Once you get a handle on its attack-dodge-counter flow, there’s a fun rhythm to the combat. That rhythm can be adjusted by changing what weapons are used for what roles. While you can’t select weapons individually, you can tell the game you want your first attack to be with the large, two-handed Zweihander sword, the second to be with a short, fast dagger and the third to be with a dragoon-style lance – and that significantly changes the flow of your attack string compared to another set-up.
I’ve never found the combat of Kingdom Hearts to be particularly fulfilling, and when Versus XIII was announced as an action-focused title from the top staff of that series, I was skeptical. Thankfully, what’s on display here takes the best elements of that but finesses it with an additional layer of depth that makes a far better foundation.
It feels good when you dodge an attack successfully. When you nail a counter attack and an ally joins for a context-sensitive combination attack, it feels even better. By the end of my demo, I was engaged in and enjoying a ridiculous brawl with some local wildlife, goblins and hostile soldiers all at once – and the flow finally made sense to me. It works.
I said foundation earlier, however, and that’s what this is. I had a tonne of fun, and I’m looking forward to playing more of the demo, but this still doesn’t feel like combat that can shoulder the weight of a full forty-hour Final Fantasy experience.
“I encountered a couple of errors – a glitch in the skybox and some chunky slowdown when battles got really hectic – but neither take much away from how brilliant the demo looks on a moment-to-moment basis.”
Despite the lengthy development, there’s lots absent from the demo – traditional magic such as fire and ice spells and summon creatures are examples of skills we know will be in the game but seemingly aren’t yet ready for public consumption. Even the car, shown a lot in trailers, can’t be driven here.
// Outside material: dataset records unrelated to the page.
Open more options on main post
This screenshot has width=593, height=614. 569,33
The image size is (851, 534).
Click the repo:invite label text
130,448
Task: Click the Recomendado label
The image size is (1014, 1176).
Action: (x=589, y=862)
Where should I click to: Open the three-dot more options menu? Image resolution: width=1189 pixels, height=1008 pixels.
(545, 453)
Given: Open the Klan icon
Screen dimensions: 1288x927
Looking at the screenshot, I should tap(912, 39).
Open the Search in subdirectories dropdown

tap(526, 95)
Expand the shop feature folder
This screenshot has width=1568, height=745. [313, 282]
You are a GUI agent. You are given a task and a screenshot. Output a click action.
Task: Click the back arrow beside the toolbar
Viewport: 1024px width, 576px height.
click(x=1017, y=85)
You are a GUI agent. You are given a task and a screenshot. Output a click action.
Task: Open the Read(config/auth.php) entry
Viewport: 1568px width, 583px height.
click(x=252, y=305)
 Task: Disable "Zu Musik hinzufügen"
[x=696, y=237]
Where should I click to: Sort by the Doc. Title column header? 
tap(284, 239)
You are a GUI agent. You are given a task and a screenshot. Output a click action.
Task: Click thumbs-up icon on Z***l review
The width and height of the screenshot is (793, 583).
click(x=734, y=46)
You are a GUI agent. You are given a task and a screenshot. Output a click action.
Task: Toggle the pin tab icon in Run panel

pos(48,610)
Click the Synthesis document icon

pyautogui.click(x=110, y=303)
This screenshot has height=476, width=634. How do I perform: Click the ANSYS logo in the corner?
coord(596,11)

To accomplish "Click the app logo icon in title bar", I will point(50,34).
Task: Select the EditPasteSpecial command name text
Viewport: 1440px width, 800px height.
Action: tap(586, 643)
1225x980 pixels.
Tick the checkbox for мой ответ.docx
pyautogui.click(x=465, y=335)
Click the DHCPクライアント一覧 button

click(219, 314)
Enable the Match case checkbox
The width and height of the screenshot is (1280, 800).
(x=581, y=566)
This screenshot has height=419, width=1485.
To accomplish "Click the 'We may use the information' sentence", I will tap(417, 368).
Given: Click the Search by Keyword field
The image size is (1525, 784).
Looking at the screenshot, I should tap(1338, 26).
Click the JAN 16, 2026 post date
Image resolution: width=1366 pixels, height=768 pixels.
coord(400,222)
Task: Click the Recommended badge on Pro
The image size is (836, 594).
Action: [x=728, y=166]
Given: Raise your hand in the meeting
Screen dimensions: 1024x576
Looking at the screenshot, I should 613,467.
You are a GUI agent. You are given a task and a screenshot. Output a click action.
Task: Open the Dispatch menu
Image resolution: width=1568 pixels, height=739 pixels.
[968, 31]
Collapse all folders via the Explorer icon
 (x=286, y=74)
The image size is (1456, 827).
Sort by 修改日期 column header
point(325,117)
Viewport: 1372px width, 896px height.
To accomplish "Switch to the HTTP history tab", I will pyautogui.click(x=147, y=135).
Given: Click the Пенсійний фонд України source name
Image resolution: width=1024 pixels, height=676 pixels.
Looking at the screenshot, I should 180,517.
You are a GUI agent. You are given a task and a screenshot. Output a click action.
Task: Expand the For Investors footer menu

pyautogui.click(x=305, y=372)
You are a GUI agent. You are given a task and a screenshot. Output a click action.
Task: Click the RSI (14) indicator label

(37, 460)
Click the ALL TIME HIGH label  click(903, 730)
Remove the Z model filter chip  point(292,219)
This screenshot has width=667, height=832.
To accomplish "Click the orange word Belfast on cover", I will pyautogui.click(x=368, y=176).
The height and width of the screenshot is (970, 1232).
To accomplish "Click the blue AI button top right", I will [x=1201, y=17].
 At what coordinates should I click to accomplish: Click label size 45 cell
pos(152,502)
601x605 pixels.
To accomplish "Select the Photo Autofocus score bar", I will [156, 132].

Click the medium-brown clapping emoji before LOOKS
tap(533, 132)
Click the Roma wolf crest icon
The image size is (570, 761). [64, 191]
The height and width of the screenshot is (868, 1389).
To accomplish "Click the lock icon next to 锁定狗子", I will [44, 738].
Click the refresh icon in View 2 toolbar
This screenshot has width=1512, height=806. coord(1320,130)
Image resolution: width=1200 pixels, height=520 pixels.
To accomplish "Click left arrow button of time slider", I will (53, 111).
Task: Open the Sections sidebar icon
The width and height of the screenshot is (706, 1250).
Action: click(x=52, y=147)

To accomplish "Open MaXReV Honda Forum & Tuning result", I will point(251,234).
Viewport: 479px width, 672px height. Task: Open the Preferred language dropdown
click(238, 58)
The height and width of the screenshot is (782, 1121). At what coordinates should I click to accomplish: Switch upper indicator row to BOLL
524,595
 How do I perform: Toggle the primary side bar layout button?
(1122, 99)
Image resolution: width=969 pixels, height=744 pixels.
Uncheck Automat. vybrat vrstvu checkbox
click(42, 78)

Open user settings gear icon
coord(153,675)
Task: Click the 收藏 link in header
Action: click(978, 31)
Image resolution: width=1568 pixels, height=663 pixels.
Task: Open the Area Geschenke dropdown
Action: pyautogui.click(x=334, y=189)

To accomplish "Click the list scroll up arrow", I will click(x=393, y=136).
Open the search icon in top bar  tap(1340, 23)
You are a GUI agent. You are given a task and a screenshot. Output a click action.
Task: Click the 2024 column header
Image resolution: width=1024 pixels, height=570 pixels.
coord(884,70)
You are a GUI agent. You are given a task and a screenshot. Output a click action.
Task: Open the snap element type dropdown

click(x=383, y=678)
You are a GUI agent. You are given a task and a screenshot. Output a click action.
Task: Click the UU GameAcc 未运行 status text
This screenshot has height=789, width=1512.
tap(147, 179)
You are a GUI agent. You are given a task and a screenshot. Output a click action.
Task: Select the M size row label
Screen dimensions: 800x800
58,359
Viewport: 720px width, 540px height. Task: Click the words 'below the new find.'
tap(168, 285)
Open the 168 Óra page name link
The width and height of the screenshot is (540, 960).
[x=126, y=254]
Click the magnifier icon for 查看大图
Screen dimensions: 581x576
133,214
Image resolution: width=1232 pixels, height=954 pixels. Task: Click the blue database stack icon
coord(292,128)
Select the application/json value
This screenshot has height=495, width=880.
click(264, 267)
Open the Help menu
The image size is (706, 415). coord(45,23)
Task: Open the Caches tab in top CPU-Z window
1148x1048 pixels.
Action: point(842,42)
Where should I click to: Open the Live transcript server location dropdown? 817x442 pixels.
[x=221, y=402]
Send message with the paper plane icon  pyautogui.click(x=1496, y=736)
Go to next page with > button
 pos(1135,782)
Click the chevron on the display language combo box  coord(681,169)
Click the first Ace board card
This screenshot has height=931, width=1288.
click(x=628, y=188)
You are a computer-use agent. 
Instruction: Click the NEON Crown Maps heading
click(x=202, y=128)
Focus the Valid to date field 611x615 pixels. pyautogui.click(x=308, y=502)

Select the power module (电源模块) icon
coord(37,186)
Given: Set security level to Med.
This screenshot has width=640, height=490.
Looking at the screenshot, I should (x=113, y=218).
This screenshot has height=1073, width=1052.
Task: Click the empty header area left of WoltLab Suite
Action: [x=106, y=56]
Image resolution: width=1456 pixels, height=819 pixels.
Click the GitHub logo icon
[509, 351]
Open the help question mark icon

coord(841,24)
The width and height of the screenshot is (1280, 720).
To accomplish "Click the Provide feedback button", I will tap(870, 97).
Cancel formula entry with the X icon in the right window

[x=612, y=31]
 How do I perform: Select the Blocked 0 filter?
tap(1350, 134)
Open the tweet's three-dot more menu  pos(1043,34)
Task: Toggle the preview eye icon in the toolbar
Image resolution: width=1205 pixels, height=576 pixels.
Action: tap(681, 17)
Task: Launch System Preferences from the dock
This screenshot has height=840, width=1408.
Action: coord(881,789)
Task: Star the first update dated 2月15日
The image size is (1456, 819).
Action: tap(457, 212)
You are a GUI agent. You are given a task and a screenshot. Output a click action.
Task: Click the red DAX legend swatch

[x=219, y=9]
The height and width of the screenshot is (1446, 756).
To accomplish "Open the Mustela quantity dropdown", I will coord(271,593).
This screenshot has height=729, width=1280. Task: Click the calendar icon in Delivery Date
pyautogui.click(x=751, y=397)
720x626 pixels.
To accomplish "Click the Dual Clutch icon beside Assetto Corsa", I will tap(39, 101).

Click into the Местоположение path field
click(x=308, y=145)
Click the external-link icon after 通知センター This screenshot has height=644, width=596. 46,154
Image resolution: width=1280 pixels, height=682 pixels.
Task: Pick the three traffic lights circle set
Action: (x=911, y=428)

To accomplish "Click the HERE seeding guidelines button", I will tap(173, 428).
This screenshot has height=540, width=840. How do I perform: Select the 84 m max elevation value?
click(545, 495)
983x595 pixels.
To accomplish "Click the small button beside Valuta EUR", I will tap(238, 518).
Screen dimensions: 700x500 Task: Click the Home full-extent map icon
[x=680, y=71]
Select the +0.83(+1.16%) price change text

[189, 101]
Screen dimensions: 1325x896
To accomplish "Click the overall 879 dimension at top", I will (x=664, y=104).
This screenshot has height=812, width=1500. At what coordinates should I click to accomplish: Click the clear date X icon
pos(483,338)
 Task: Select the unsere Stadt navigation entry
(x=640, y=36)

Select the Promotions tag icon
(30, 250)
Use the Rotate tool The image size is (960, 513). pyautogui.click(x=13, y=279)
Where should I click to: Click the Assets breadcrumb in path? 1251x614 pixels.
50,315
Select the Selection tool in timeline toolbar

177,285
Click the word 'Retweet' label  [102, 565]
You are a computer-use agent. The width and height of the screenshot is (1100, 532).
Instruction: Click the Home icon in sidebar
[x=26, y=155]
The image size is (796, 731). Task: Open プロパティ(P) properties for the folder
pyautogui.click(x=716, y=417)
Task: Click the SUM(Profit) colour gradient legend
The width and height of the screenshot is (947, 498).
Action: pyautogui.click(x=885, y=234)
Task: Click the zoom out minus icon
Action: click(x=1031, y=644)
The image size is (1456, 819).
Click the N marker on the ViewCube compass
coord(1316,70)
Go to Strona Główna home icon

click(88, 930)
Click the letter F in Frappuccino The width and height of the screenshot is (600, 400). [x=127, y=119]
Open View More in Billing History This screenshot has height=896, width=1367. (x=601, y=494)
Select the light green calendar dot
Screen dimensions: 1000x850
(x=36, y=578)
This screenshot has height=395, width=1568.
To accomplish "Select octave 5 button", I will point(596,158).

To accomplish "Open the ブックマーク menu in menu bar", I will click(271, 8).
Likewise the menu system is fairly restrictive and threadbare for an RPG, limited to switching weapon order and using items – but one hopes there’ll be more traditional RPG menu work in the final game.
With a strong foundation for sword-based combat and a gorgeous, open and dynamic feeling world, if Square Enix’s team can offer enough satisfying additional options in combat, they’re likely on to a winner. While solid, if the game relies too heavily on the melee basis displayed here it could stumble – and that’s an area I’ll watch with great interest.
If there’s one nagging regret I have about the demo, it’s that so much of it has already been shown. Moments would have been much more impressive, spine-tingling and surprising had they not been shown in countless streams and trailers beforehand. After years of being criticised for being an impenetrable fortress, Square Enix may actually have swung back too hard in the opposite direction. Much of the surprise of Episode Duscae has been shown and dissected in detailed analysis by fans and the media already.
In many ways, Final Fantasy 15 seems to be living up to its original name. ‘Versus’ has its origin in Latin, where it means to turn or to change direction – and that’s what this feels like. It’s a new action-based twist for Final Fantasy that still just about manages to feel reverent to the series’ expansive past. Episode Duscae proves a strong starting point to such a different vision – and now it’s up to Square to double down and expand on it significantly for the final game.
Final Fantasy 15: Episode Duscae is included with first-print copies of Final Fantasy Type-0 for Xbox One and PlayStation 4 as a bonus download while stocks last. Type-0 HD is out on March 20th.